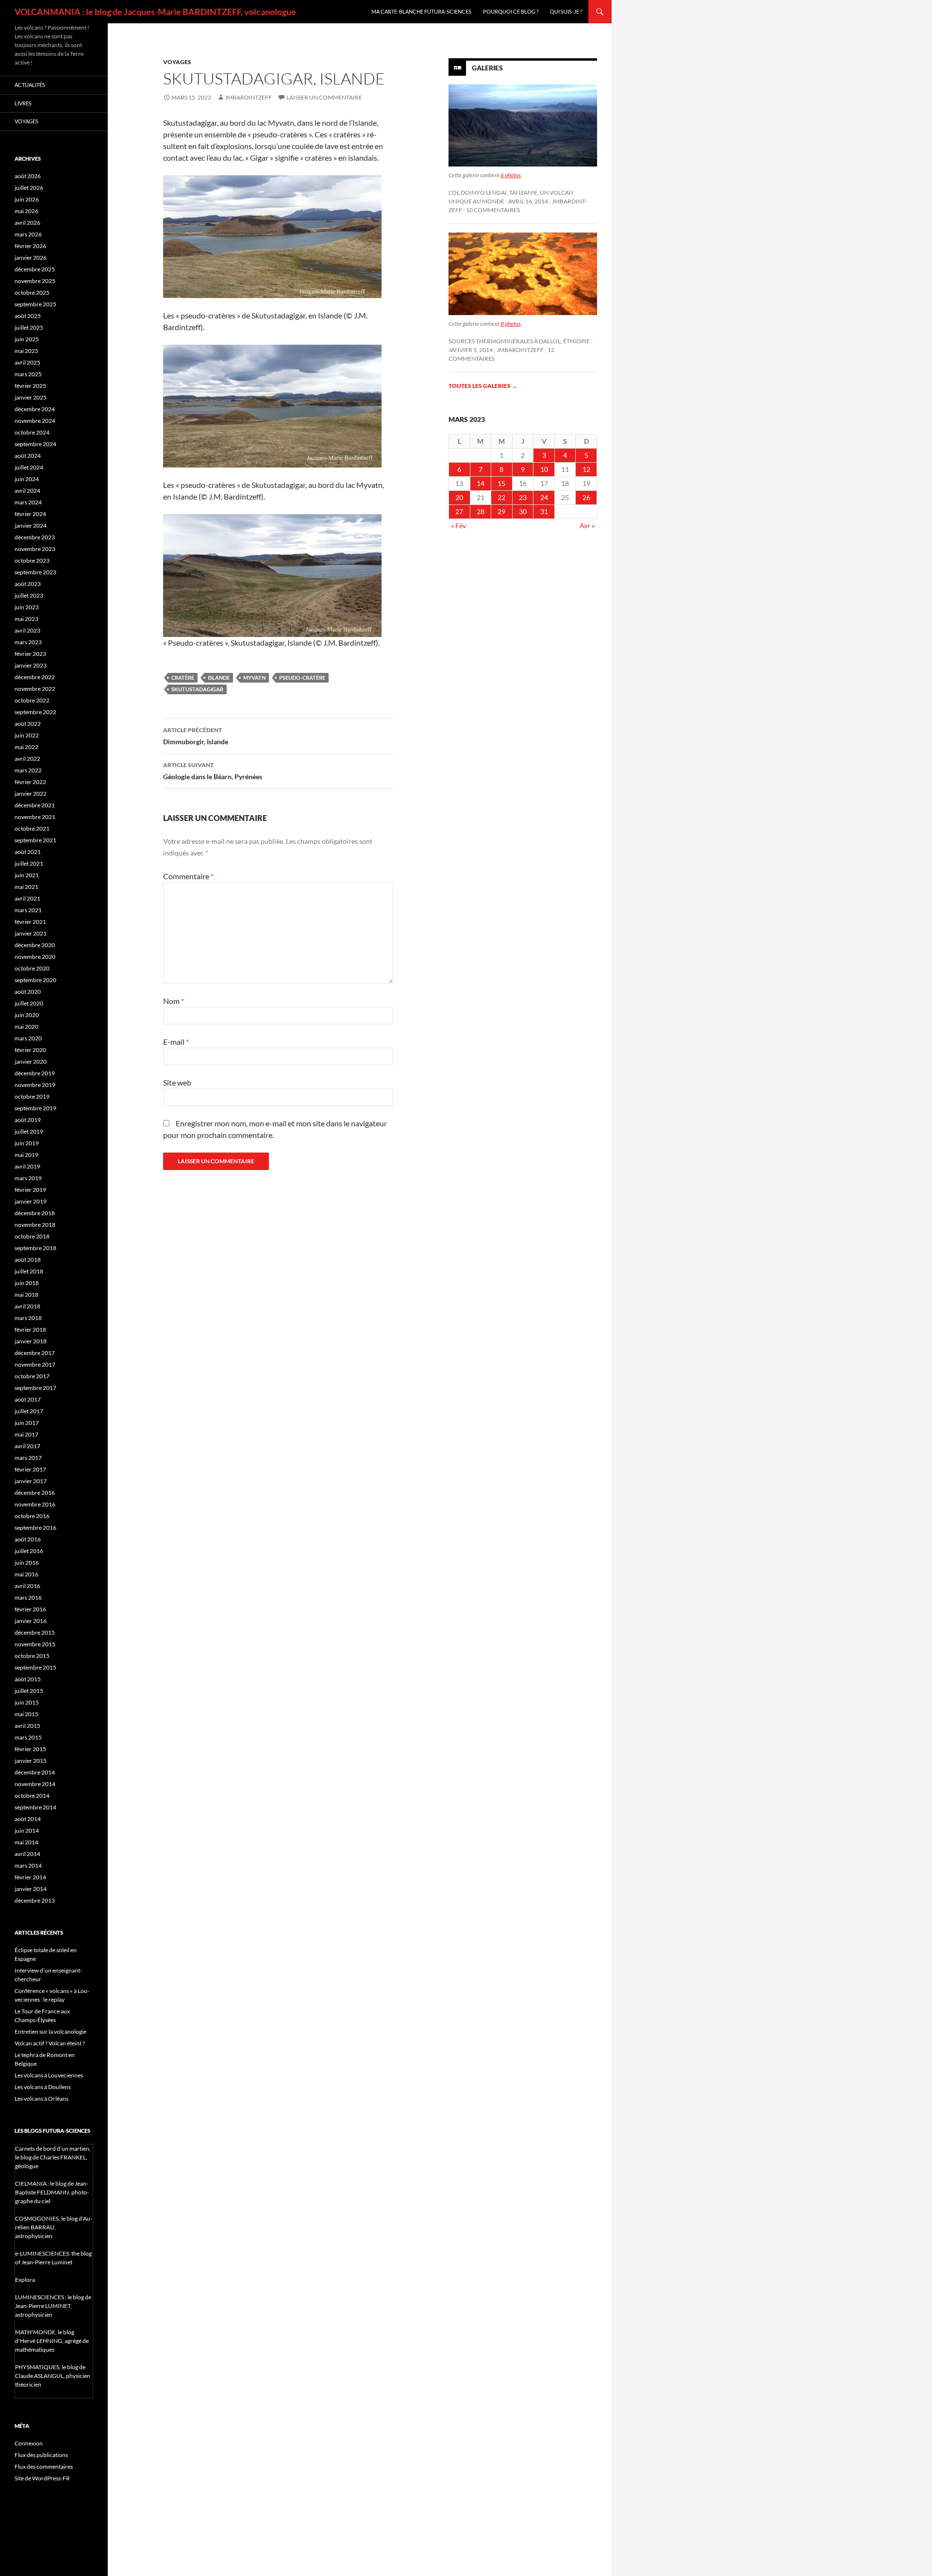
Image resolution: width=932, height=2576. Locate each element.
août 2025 (28, 315)
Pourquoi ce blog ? (510, 11)
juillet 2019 (29, 1131)
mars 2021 (28, 910)
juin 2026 (27, 199)
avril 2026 (27, 222)
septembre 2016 (35, 1527)
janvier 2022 (31, 793)
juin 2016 (27, 1562)
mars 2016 (28, 1597)
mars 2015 (28, 1737)
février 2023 (30, 653)
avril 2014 (27, 1853)
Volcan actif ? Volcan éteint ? (50, 2043)
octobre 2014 (32, 1795)
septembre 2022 (35, 712)
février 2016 (30, 1609)
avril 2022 (27, 758)
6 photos (510, 175)
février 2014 (30, 1877)
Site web (177, 1082)
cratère (182, 677)
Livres (23, 103)
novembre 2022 (35, 688)
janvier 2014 (31, 1888)
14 (480, 483)
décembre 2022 (35, 677)
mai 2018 (26, 1294)
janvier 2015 (31, 1760)
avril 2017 (27, 1446)
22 (501, 497)
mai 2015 (26, 1714)
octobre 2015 (32, 1655)
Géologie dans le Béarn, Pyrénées (212, 771)
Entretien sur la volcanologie (50, 2031)
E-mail (176, 1041)
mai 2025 (26, 350)
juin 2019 (27, 1143)
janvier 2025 (31, 397)
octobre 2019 (32, 1096)
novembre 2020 (35, 956)
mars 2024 (28, 502)
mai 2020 (26, 1026)
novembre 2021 (35, 816)
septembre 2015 (35, 1667)
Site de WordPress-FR (42, 2478)
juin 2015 (27, 1702)
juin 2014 (27, 1830)
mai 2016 (26, 1574)
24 (544, 497)
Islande (219, 677)
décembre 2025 (35, 269)
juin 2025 (27, 339)
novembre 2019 (35, 1084)
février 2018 (30, 1329)
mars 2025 (28, 374)
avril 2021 (27, 898)
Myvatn (254, 677)
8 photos (510, 323)
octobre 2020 (32, 968)
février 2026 (30, 246)
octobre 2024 (32, 432)
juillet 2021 (29, 863)
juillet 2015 (29, 1690)
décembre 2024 (35, 409)
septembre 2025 (35, 304)
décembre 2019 (35, 1073)
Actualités (30, 85)
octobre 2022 (32, 700)
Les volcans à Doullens (43, 2087)
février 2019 (30, 1189)
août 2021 (28, 851)
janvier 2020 (31, 1061)
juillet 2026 (29, 187)
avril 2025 (27, 362)
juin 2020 (27, 1015)
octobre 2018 (32, 1236)
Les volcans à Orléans (41, 2098)
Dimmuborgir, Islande (195, 736)
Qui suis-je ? (566, 11)
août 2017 (28, 1399)
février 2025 (30, 385)
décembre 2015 (35, 1632)
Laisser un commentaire (324, 97)
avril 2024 (27, 490)
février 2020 (30, 1050)
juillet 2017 (29, 1411)
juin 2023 (27, 607)
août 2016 (28, 1539)
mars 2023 (28, 642)
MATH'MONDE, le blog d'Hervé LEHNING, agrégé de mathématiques (52, 2340)
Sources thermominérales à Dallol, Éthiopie (519, 341)
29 (501, 511)
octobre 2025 (32, 292)
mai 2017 (26, 1434)
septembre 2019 (35, 1108)
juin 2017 (27, 1422)
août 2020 (28, 991)
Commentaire (188, 876)
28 (480, 511)
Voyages (177, 62)
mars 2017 (28, 1457)
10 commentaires (493, 210)
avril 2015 (27, 1725)
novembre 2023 (35, 548)
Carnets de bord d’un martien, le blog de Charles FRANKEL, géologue (53, 2157)
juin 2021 (27, 875)
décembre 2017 (35, 1352)
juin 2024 (27, 479)
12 (586, 469)
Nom (173, 1000)
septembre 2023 (35, 572)
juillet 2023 (29, 595)
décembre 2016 (35, 1492)
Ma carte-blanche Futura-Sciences (421, 11)
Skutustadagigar (197, 689)
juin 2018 (27, 1283)
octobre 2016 (32, 1516)
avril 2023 (27, 630)
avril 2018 (27, 1306)
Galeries (487, 68)
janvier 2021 (31, 933)
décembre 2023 (35, 537)
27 (459, 511)
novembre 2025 (35, 280)
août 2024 (28, 455)
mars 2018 (28, 1317)
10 (544, 469)
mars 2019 (28, 1178)
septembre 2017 (35, 1387)
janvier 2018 (31, 1341)
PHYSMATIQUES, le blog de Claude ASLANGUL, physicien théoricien (52, 2375)
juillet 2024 (29, 467)
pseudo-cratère (302, 677)
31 (544, 511)
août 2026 (28, 176)
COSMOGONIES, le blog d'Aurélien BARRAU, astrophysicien (53, 2227)
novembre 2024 (35, 420)
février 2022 (30, 782)
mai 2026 (26, 211)
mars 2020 (28, 1038)
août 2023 (28, 583)
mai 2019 (26, 1154)
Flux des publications (41, 2455)
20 (459, 497)
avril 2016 (27, 1585)
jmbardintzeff (248, 97)
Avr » (587, 525)
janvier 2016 (31, 1620)
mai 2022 (26, 747)
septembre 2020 (35, 980)
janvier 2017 (31, 1481)
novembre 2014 (35, 1784)
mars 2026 (28, 234)
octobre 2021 (32, 828)
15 (501, 483)
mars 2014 (28, 1865)
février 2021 (30, 921)
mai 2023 (26, 618)
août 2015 (28, 1679)
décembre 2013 (35, 1900)
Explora (25, 2279)
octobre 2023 (32, 560)
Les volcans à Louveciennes (49, 2075)
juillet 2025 (29, 327)
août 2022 (28, 723)
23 (523, 497)
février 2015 (30, 1749)
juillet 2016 (29, 1551)
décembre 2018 (35, 1213)
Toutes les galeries (483, 385)
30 (523, 511)
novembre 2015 (35, 1644)
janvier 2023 (31, 665)
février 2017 (30, 1469)
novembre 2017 (35, 1364)
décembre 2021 (35, 805)
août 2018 (28, 1259)
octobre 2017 (32, 1376)
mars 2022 (28, 770)
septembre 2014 (35, 1807)
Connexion (29, 2443)
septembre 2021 (35, 840)
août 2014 (28, 1819)
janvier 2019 (31, 1201)
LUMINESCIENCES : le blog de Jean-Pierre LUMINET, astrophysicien (53, 2305)
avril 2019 (27, 1166)
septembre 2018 (35, 1248)
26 (586, 497)
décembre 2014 (35, 1772)
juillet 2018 (29, 1271)
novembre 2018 (35, 1224)
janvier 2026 (31, 257)
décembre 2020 (35, 945)
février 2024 (30, 514)
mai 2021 (26, 886)
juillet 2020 (29, 1003)
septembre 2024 (35, 444)
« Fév (458, 525)
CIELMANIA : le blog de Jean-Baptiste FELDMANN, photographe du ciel (52, 2192)
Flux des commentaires (44, 2466)
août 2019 (28, 1119)
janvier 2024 (31, 525)
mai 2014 (26, 1842)
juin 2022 (27, 735)
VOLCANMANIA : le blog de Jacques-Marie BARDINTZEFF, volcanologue (155, 11)
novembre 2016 (35, 1504)
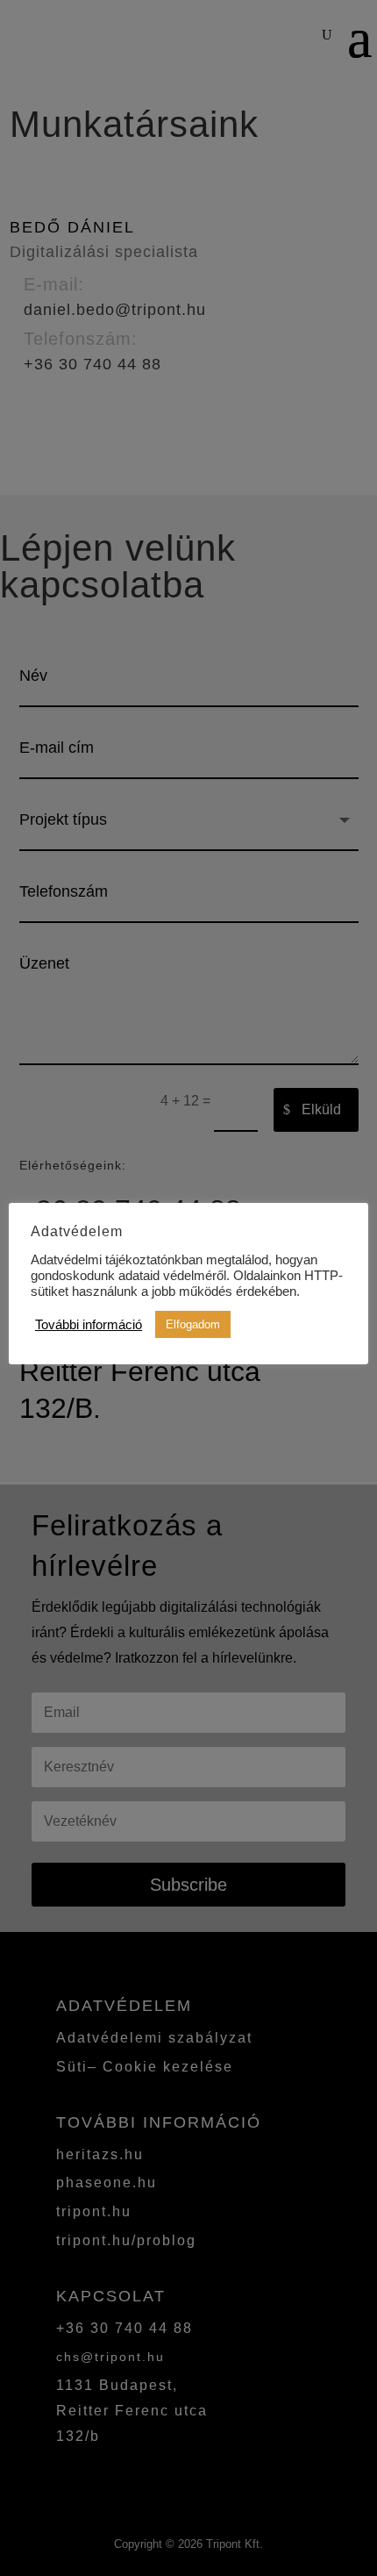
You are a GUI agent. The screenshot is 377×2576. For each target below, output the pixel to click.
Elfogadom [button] (193, 1324)
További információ (88, 1325)
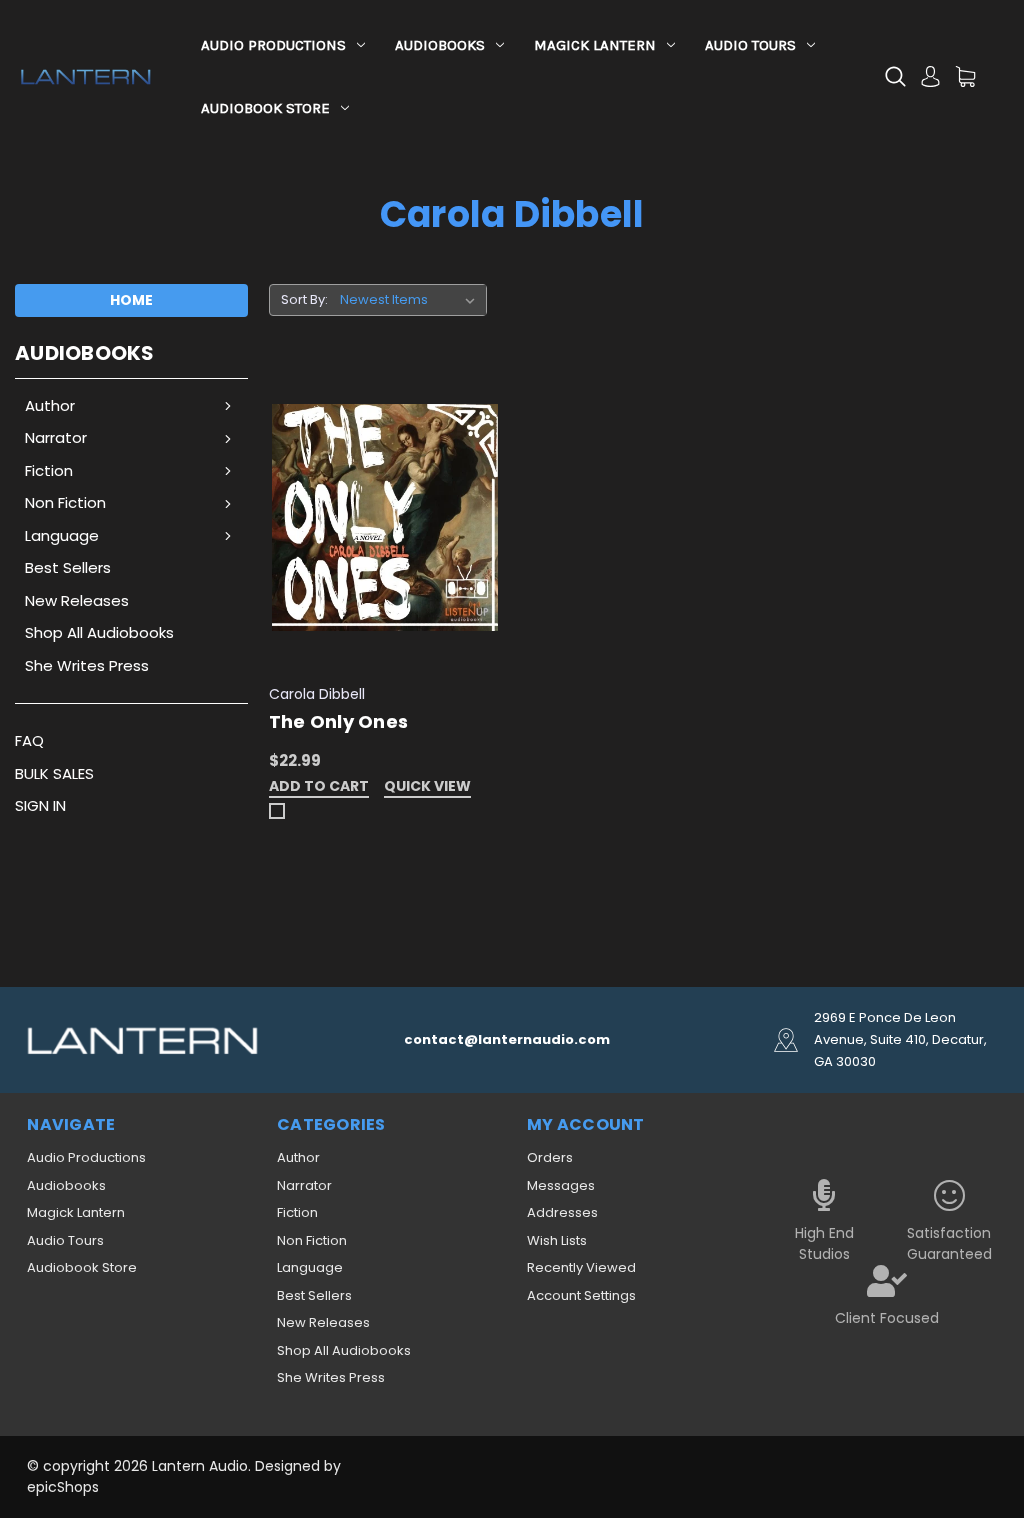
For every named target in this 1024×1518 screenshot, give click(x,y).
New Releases (77, 600)
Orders (550, 1157)
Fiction (49, 470)
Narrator (56, 437)
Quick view (427, 787)
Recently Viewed (581, 1267)
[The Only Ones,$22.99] (385, 517)
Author (50, 405)
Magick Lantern (595, 45)
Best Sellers (68, 567)
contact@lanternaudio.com (507, 1039)
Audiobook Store (265, 108)
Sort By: (304, 299)
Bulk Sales (54, 773)
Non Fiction (65, 502)
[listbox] (411, 300)
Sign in (40, 805)
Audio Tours (750, 45)
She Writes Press (87, 665)
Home (131, 300)
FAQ (29, 740)
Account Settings (581, 1295)
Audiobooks (440, 45)
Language (62, 535)
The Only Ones (338, 721)
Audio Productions (273, 45)
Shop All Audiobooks (99, 632)
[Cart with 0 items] (965, 76)
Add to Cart (319, 787)
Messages (561, 1185)
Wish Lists (557, 1240)
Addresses (562, 1212)
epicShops (63, 1487)
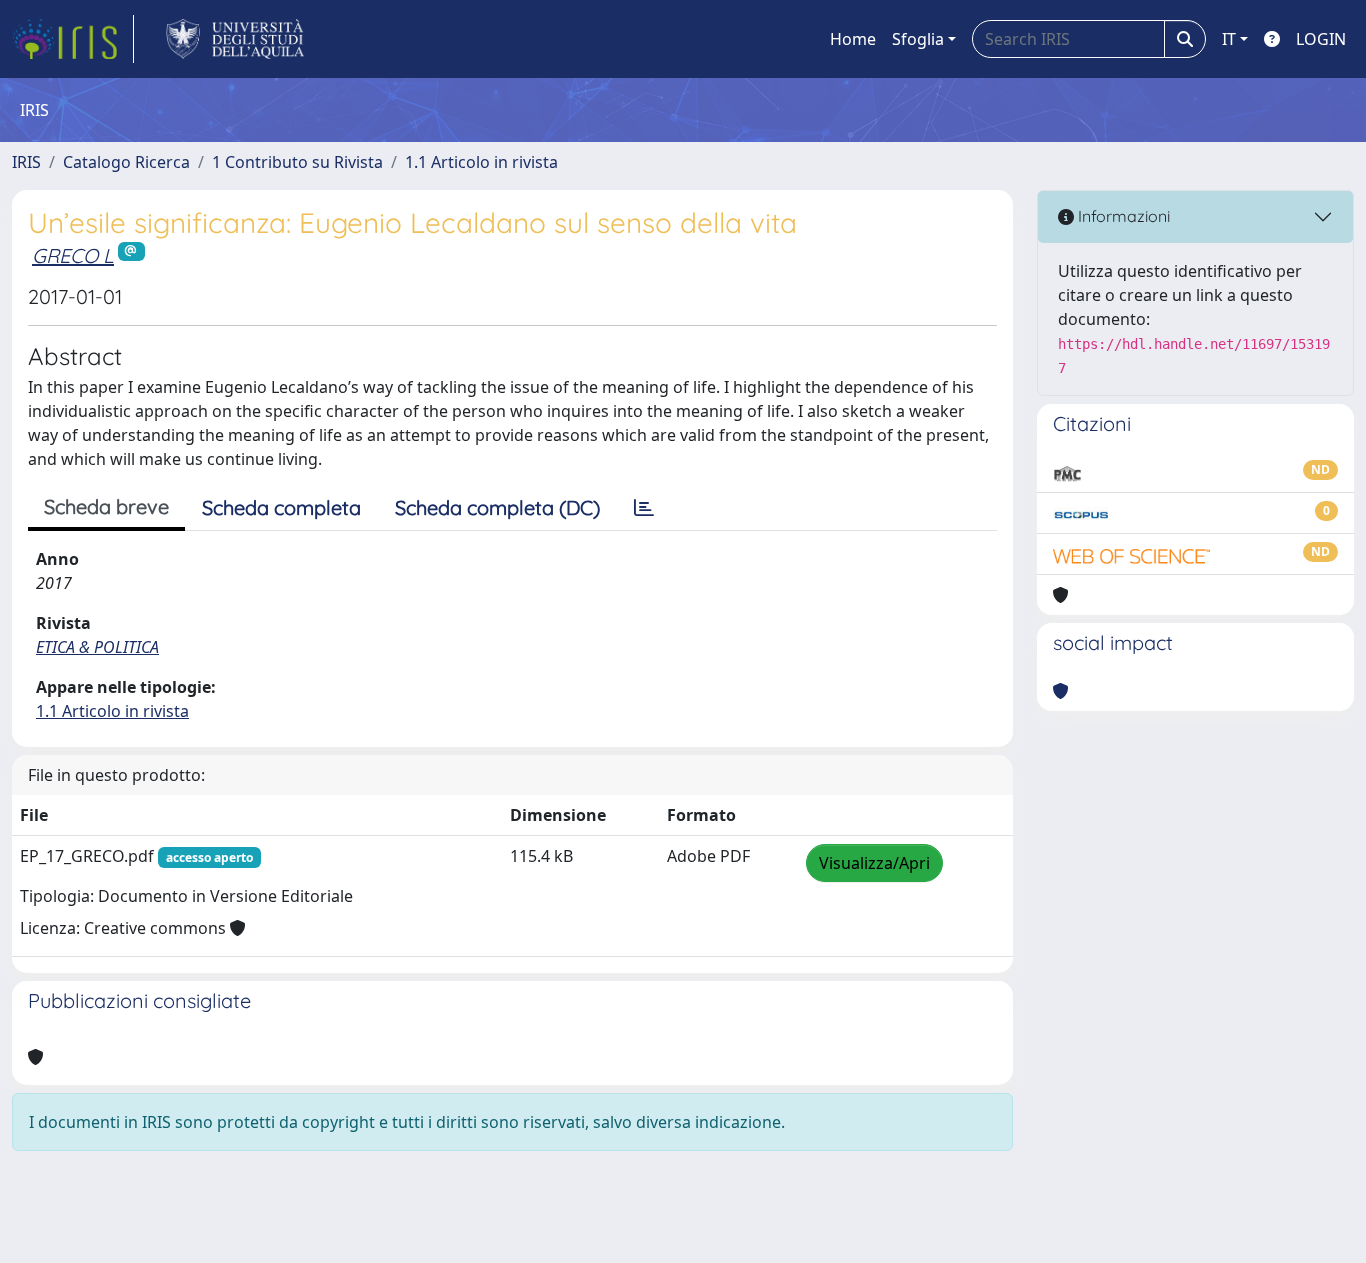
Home (853, 39)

# # #

Every line from the start of the listing above through the line with "8 photos (510, 323)" should be repeated exactly; skip the pictures and add nothing else.

(RESPONSE)
Image resolution: width=932, height=2576. Locate each element.
août 2025 (28, 315)
Pourquoi ce blog ? (510, 11)
juillet 2019 (29, 1131)
mars 2021 (28, 910)
juin 2026 (27, 199)
avril 2026 (27, 222)
septembre 2016 (35, 1527)
janvier 2022 (31, 793)
juin 2016 (27, 1562)
mars 2016 (28, 1597)
mars 2015 (28, 1737)
février 2023 (30, 653)
avril 2014 (27, 1853)
Volcan actif ? Volcan éteint ? (50, 2043)
octobre 2014 (32, 1795)
septembre 2022 (35, 712)
février 2016 (30, 1609)
avril 2022 (27, 758)
6 photos (510, 175)
février 2014 (30, 1877)
Site web (177, 1082)
cratère (182, 677)
Livres (23, 103)
novembre 2022 (35, 688)
janvier 2014 (31, 1888)
14 (480, 483)
décembre 2022 (35, 677)
mai 2018 (26, 1294)
janvier 2015 (31, 1760)
avril 2017 (27, 1446)
22 (501, 497)
mai 2015 (26, 1714)
octobre 2015 (32, 1655)
Géologie dans le Béarn, Pyrénées (212, 771)
Entretien sur la volcanologie (50, 2031)
E-mail (176, 1041)
mai 2025 (26, 350)
juin 2019 (27, 1143)
janvier 2025 (31, 397)
octobre 2019 (32, 1096)
novembre 2020 (35, 956)
mars 2024 (28, 502)
mai 2020 (26, 1026)
novembre 2021 (35, 816)
septembre 2015 (35, 1667)
Site de WordPress-FR (42, 2478)
juin 2015 (27, 1702)
juin 2014 (27, 1830)
mai 2016 (26, 1574)
24 (544, 497)
Islande (219, 677)
décembre 2025 (35, 269)
juin 2025 (27, 339)
novembre 2019 (35, 1084)
février 2018 (30, 1329)
mars 2025 (28, 374)
avril 2021 (27, 898)
Myvatn (254, 677)
8 photos (510, 323)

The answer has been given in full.